Hey Klmclean, how's it going.  Just wondering, what is Basa Fish?  you're way up north aren't you.  I have a place in the u.p., but you are latitudes past that.


----------



## klmclean (Oct 12, 2005)

boilermaker said:
			
		

> Hey Klmclean, how's it going. Just wondering, what is Basa Fish? you're way up north aren't you. I have a place in the u.p., but you are latitudes past that.


Hey there, welcome to my journal 
Basa fish is a catfish I beleive, I get it at Safeway grocery store, there are never any bones in it, I love it. It's from a company called Aquastar, if you look Aquastar up on the net the site should tell you where you can purchase it


----------



## boilermaker (Oct 12, 2005)

I love fish, so I'll have to check that out.  Is it cheap?  Good luck with your goals.  I'm sure you'll be glad to get out of the tundra for a while in January!


----------



## klmclean (Oct 12, 2005)

boilermaker said:
			
		

> I love fish, so I'll have to check that out. Is it cheap? Good luck with your goals. I'm sure you'll be glad to get out of the tundra for a while in January!


It's about $15.00 per bag, you get about 6 huge filets in there. Thanks for the encouragement


----------



## boilermaker (Oct 12, 2005)

Hey Klmclean,

I don't want to put you off or anything, but I did some research on Basa Fish and you might want to do the same.  I just typed in Basa Fish on yahoo explorer.


----------



## Emma-Leigh (Oct 13, 2005)

Hey!!   Yay - a new journal  Good stuff!!

And how have you been?
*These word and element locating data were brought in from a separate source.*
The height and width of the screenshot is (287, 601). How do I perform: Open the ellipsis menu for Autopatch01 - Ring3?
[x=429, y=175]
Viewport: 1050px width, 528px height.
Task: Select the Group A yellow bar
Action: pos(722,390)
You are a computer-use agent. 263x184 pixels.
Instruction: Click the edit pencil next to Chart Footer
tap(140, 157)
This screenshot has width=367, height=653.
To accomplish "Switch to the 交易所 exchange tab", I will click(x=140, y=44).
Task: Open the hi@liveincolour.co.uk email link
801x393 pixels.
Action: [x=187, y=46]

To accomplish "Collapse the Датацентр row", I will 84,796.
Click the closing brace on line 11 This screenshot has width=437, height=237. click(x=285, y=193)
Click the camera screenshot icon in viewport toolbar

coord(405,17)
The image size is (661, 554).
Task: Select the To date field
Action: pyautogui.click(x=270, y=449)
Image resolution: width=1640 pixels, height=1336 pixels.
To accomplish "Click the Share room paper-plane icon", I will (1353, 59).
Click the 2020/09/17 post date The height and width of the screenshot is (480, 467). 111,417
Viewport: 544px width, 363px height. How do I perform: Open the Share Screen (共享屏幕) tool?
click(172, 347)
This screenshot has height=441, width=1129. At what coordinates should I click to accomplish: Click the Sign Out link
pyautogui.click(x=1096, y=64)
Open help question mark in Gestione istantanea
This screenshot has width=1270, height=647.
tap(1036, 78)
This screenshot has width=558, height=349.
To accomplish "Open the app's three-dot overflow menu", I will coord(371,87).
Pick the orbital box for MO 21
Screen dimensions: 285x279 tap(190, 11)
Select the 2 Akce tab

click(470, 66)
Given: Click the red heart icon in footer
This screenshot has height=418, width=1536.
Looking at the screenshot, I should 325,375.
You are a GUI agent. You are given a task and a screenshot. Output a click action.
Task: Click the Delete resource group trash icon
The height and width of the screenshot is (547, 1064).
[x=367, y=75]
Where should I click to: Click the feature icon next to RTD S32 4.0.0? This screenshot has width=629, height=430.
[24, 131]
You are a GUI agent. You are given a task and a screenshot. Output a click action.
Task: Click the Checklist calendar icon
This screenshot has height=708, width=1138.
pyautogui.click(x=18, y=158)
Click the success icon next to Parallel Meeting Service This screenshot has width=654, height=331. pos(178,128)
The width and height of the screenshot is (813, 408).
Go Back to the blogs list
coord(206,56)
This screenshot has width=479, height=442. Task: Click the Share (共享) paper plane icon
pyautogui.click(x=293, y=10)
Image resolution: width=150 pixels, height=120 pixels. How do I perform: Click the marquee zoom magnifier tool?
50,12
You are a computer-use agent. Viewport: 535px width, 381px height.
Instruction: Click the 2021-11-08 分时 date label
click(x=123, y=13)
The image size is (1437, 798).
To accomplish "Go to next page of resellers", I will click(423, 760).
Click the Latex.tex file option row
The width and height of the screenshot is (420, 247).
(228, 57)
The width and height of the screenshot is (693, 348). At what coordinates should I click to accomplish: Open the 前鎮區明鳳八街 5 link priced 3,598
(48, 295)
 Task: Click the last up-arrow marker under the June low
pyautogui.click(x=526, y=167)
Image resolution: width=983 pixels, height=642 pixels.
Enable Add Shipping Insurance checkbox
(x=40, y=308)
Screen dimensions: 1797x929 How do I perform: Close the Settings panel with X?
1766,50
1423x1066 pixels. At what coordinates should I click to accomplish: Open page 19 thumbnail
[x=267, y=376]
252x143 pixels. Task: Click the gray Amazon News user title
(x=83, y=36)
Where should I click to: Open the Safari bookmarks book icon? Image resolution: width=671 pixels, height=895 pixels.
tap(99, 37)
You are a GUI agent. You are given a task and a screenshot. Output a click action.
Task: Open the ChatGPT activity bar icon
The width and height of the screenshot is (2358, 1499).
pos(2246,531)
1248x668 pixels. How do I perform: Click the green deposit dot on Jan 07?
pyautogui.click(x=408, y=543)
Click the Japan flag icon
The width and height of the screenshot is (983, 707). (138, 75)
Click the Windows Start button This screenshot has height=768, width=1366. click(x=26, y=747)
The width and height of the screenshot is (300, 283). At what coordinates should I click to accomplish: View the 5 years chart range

What have you been up to?

Diet is looking good but I would be willing to say that you are doing wayyy too much cardio!  Would you cut it down at all?


----------



## yellowmoomba (Oct 13, 2005)

boilermaker said:
			
		

> Hey Klmclean,
> 
> I don't want to put you off or anything, but I did some research on Basa Fish and you might want to do the same.  I just typed in Basa Fish on yahoo explorer.



Scary


----------



## klmclean (Oct 13, 2005)

boilermaker said:
			
		

> Hey Klmclean,
> 
> I don't want to put you off or anything, but I did some research on Basa Fish and you might want to do the same. I just typed in Basa Fish on yahoo explorer.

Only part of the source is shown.